Neues Wort
It's Movember
Ein Schnurrbart für die gute Sache
Am Donnerstag ist der 1. Movember. Ja, Ihr habt richtig gelesen: Movember. Der elfte Monat des Jahres wird nämlich von ganz vielen Männern in dieser Welt benutzt, um sich einen Schnurrbart, einen Moustache, wachsen zu lassen. Aber warum? Gehen die modisch überhaupt? Fragen, die uns Gesine Kühne beantworten kann.
Gesine, welche Hipster haben sich den Schnurrbartquatsch ausgedacht?
Nix mit Hipstern, sondern ein Australier namens JC. Der hat das in einer Trinklaune heraus in einer Kneipe erfunden. Zusammen mit ein paar anderen frisch rasierten Jungs hat JC Polaroids gemacht und anschließend einen Schnurrbart reingemalt, den sie dann züchten wollten. 30 Tage später wurde ausgewertet, wem der schönste Pornobalken gewachsen ist.
Also eigentlich nur einen Kneipenwette. Aber dann wurde es zu einer Aktion, um eine Stiftung gegen Prostatakrebs zu gründen. Jeder hatte gefragt, was dieser hässliche Schnurri solle. Damals meinten sie: " Wir wollen den Moustache zurück! Schließlich haben auch Einstein und Hendrix und Magnum einen getragen. "Heute sagen sie: Ich lasse einen Schnurrbart wachsen, um auf die Prostatakrebsvorsorge aufmerksam zu machen!" Das steckt hinter dem Movember!
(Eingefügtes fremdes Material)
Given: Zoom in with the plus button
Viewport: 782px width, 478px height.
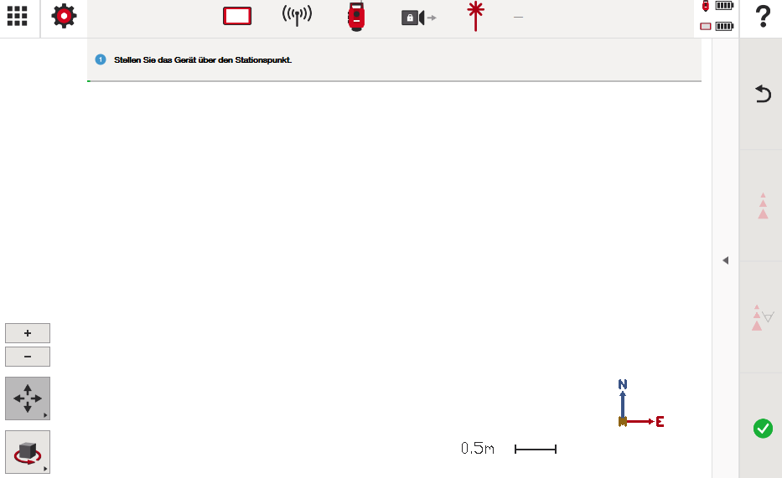Looking at the screenshot, I should point(28,333).
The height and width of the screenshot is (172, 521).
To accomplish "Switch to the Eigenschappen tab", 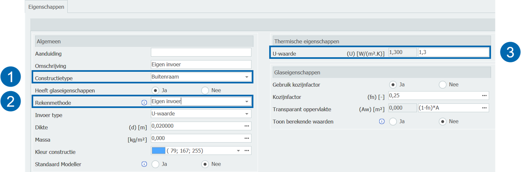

Aber wie genau hilft denn da das Schnurrbartwachsenlassen?
Wenn jemand, der noch nie eine Popelbremse hatte, plötzlich eine hat, fragen Freunde und Kollegen natürlich nach. Dann wird erzählt, dass täglich 30 Männer an Prostatakrebs sterben und schon gibt es Aufmerksamkeit.
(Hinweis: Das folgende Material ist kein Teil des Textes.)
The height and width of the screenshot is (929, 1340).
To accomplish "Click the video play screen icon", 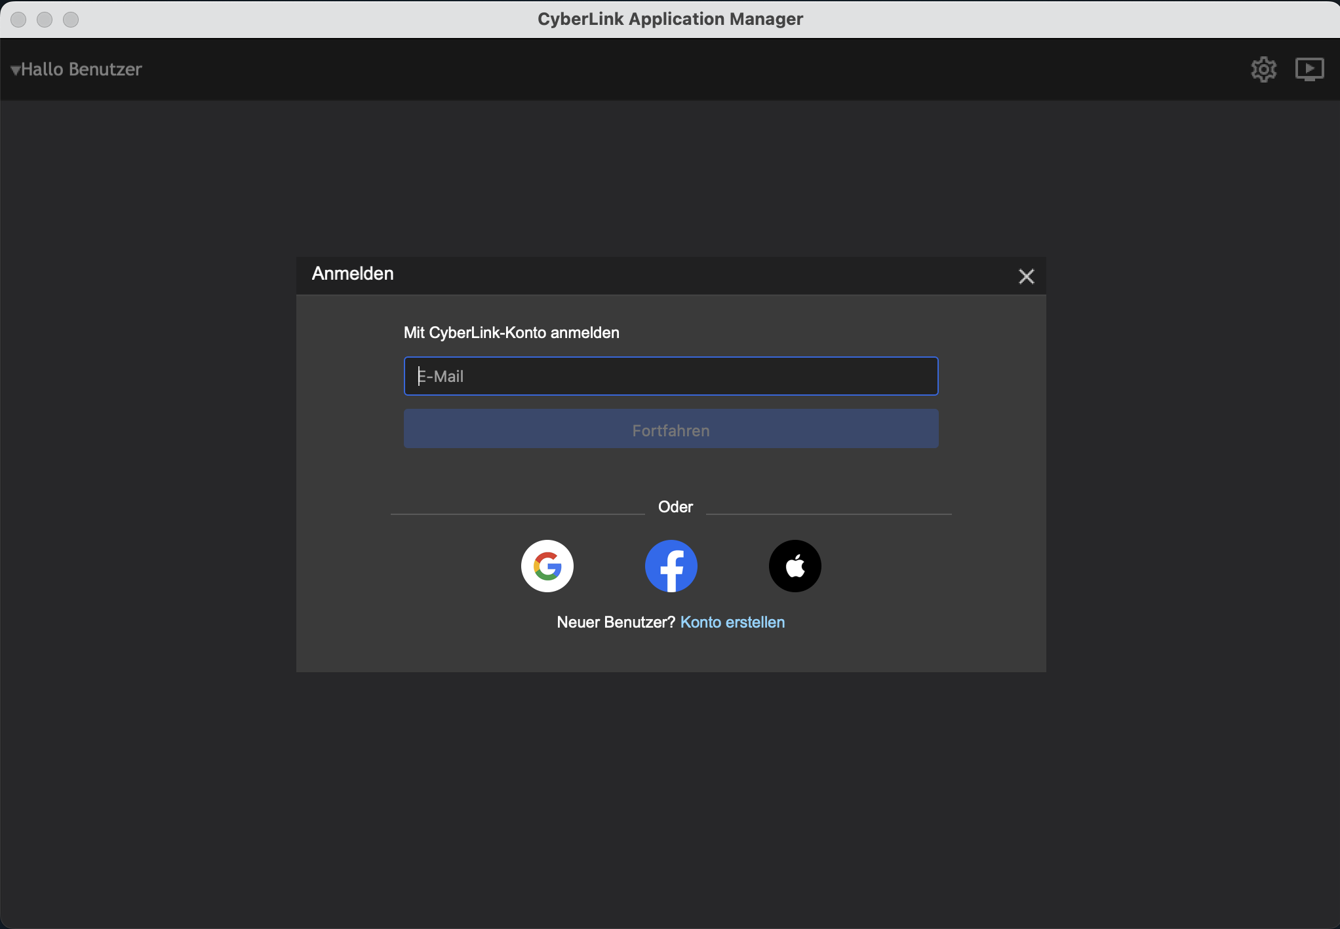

JC von Movember will folgendes erreichen: "Unser Ziel ist es, Spaß zu haben für einen ernsten Zweck. Wir kommen nicht mit dem Klingelbeutel, wir sind keine Wohltätigkeitsorganisation, wir verteilen keine Schleifen. Wir sind eine richtige Stiftung. Unser Claim lautet: Echte Männer lassen sich echte Schnurrbärte wachsen. Unser Ziel für dieses Jahr ist, dass sich möglichst viele Männer bei uns registrieren und sich einen Schnurri wachsen lassen, um zu sehen, wie er aussieht."
Diese Movember-Stiftung forscht übrigens seit knapp zehn Jahren in Sachen Prostatakrebs.
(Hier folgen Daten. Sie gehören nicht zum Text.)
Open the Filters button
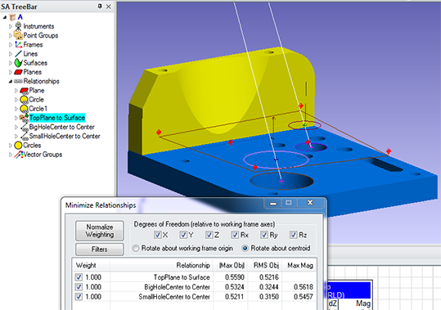The height and width of the screenshot is (310, 441). point(100,249)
Aber wie kriegen die ihr Geld?
Jeder, der sich registriert und sich einen Mo wachsen und damit ein "Mo Bro" wird, kann sich von Freunden und Bekannten sponsern lassen. Das ist alles. Dieses Geld geht an die Stiftung. Und da kommen die Frauen ins Spiel, die "Mo Sis". Sie dürfen den coolsten Schnurrbärten mit Geld belohnen.